[Start of section]

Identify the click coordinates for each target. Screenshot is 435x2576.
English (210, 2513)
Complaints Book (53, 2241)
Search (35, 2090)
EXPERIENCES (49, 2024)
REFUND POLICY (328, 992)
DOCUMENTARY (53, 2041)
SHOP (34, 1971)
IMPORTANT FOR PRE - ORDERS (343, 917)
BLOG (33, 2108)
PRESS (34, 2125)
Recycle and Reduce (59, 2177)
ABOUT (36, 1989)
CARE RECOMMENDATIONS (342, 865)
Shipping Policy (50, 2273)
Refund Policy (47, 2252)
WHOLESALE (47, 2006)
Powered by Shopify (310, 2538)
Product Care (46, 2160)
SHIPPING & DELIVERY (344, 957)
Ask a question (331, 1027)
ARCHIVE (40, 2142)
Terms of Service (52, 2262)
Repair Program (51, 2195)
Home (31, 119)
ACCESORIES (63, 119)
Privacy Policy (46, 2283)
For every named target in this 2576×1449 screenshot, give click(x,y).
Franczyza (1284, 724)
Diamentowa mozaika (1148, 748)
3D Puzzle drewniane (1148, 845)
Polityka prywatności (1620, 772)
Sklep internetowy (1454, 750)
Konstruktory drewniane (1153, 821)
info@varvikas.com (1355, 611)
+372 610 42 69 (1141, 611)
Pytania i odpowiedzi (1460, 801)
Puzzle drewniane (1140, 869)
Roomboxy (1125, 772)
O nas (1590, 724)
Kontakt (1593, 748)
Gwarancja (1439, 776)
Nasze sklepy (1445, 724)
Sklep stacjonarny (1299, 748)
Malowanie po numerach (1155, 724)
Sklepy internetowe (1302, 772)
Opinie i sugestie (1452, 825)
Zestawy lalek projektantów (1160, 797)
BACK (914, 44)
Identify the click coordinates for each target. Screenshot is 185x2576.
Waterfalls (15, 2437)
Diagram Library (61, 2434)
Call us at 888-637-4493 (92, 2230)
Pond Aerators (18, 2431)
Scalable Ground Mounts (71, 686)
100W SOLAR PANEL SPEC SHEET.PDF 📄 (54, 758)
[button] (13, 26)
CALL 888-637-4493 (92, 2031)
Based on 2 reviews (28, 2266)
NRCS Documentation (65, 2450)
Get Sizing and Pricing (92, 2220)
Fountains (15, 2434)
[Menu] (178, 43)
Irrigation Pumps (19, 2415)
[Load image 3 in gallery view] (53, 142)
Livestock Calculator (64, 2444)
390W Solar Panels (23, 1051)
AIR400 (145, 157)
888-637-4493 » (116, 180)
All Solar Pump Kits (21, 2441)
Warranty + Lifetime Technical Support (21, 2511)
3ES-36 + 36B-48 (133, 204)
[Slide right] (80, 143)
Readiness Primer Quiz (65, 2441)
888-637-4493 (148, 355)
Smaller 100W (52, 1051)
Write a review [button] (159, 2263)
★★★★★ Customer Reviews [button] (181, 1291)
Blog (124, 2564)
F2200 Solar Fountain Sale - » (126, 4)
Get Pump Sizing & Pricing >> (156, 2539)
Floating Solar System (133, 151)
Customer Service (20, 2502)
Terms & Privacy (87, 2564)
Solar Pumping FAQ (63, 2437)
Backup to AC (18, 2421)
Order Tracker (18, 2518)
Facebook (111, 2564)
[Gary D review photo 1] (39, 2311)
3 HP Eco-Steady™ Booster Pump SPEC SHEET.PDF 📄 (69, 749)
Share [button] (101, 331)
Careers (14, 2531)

[End of section]

Description of the task: Work out how many lines contain the word "click" in the records, and answer with the number only.

Result: 3